該樹脂組成物中に、リン元素を１〜５００ｐｐｍ含むことを特徴とする請求項１〜８のいずれかに記載の樹脂組成物。
該リン元素が、リン酸類、亜リン酸類、次亜リン酸類、リン酸金属塩類、亜リン酸金属塩類、次亜リン酸金属塩類およびリン酸エステル類から選ばれる１種以上のリン化合物として添加されることを特徴とする請求項９に記載の樹脂組成物。
（Ａ）成分中のリン元素の濃度が１〜５００ｐｐｍである半芳香族ポリアミドを使用することを特徴とする請求項１〜１０のいずれかに記載の樹脂組成物。
該樹脂組成物が、更にハロゲン化アルカリ金属化合物及び／又は銅化合物を含むことを特徴とする請求項１〜１１のいずれかに記載の樹脂組成物。
（Ａ）成分中の銅元素の濃度が１〜２００ｐｐｍである半芳香族ポリアミドを使用することを特徴とする請求項１〜１２のいずれかに記載の樹脂組成物。
該樹脂組成物中に、（Ａ）〜（Ｃ）成分の合計１００質量部に対し、衝撃改良剤（Ｅ）を１〜３５質量部含むことを特徴とする請求項１〜１３のいずれかに記載の樹脂組成物。
該樹脂組成物が、マレイン酸、無水マレイン酸、クエン酸、フマル酸からなる相溶化剤を含むことを特徴とする請求項１〜１４のいずれかに記載の樹脂組成物。
（Ａ）成分中に結晶核剤を０．０１〜１質量％含むことを特徴とする請求項１〜１５のいずれかに記載の樹脂組成物。
該結晶核剤がタルクであることを特徴とする請求項１６に記載の樹脂組成物。
（Ｃ）成分が、ポリ（２，６−ジメチル−１，４−フェニレンエーテル）及び／又は２，６−ジメチル−１，４−フェノールと２，３，６−トリメチル−１，４−フェノールとの共重合体であることを特徴とする請求項１〜１７のいずれかに記載の樹脂組成物。
（Ａ）成分および（Ｂ）成分からなるポリアミドと（Ｃ）成分のポリフェニレンエ−テルの質量比が、９０／１０〜３０／７０であることを特徴とする請求項１〜１８のいずれかに記載の樹脂組成物。
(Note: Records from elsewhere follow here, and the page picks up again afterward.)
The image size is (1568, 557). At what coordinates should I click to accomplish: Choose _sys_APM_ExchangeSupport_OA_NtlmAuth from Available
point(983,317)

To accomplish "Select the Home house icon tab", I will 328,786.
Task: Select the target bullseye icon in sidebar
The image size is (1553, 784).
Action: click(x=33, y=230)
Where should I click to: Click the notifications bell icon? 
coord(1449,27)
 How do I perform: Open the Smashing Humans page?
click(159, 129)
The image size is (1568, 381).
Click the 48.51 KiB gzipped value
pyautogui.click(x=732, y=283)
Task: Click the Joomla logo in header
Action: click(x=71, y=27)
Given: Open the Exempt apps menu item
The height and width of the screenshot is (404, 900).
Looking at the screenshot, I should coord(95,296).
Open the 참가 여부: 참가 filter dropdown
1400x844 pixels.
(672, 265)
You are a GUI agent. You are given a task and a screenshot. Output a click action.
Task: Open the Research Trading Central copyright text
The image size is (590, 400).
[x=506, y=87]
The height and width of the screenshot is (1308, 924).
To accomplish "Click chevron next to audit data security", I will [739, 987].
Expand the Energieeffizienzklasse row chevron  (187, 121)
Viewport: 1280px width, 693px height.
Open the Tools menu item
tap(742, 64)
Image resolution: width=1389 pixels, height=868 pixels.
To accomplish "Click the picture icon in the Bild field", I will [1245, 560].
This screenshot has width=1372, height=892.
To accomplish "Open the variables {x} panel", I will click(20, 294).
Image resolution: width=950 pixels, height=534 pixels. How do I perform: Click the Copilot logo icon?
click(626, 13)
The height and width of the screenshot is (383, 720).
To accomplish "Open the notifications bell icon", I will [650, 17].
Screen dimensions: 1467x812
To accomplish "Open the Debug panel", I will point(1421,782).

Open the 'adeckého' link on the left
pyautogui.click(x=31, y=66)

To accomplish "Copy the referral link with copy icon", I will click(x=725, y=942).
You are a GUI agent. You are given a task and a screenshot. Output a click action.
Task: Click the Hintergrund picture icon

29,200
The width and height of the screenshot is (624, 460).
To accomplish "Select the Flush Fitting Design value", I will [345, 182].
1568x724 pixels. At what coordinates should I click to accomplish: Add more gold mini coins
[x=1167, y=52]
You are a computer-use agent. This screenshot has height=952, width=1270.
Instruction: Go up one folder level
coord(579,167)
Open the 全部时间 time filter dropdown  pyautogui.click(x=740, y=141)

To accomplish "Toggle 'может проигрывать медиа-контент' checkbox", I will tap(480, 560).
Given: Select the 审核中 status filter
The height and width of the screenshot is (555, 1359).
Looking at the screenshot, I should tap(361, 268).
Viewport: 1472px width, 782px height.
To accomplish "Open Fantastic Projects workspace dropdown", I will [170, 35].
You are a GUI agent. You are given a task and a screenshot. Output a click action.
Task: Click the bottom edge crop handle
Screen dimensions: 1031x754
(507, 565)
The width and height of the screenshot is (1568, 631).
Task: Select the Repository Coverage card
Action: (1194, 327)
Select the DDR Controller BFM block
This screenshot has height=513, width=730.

請求項１〜１９のいずれかに記載の樹脂組成物からなる成形体。
テレフタル酸単位を６０〜１００モル％含有するジカルボン酸単位（ａ）と、１，９−ノナンジアミン単位および／または２−メチル−１，８−オクタンジアミン単位を６０〜１００モル％含有するジアミン単位（ｂ）とからなる半芳香族ポリアミド（Ａ）、炭素数６〜１２の脂肪族ジアミンと炭素数１０〜１６の脂肪族ジカルボン酸からなるかもしくは炭素数９〜１６のラクタム類またはアミノカルボン酸からなる長鎖脂肪族ポリアミド（Ｂ）、ポリフェニレンエ−テル（Ｃ）および結晶核剤（Ｄ）を含有し、（Ａ）あるいは（Ｂ）成分が連続相を形成し、（Ｃ）成分が分散相として存在するポリアミド−ポリフェニレンエーテル樹脂組成物であって、（Ａ）成分と（Ｂ）成分の質量比が９９／１〜１／９９であり、（Ａ）成分および（Ｂ）成分からなるポリアミド混合物がＤＳＣ（示差走査熱量測定）において各々異なる結晶化ピークを有し、（Ｄ）成分を（Ａ）〜（Ｃ）成分の合計１００質量部に対し０．００１〜２質量部含むことを特徴とするポリアミド−ポリフェニレンエーテル樹脂組成物の製造方法であって、（Ｃ）成分を溶融させた後、（Ａ）成分と（Ｂ）成分を同時添加して溶融混練すること、または、（Ｃ）成分を溶融させた後、（Ａ）成分と（Ｂ）成分を別々の供給口から分割して供給して溶融混練することを特徴とする樹脂組成物の製造方法。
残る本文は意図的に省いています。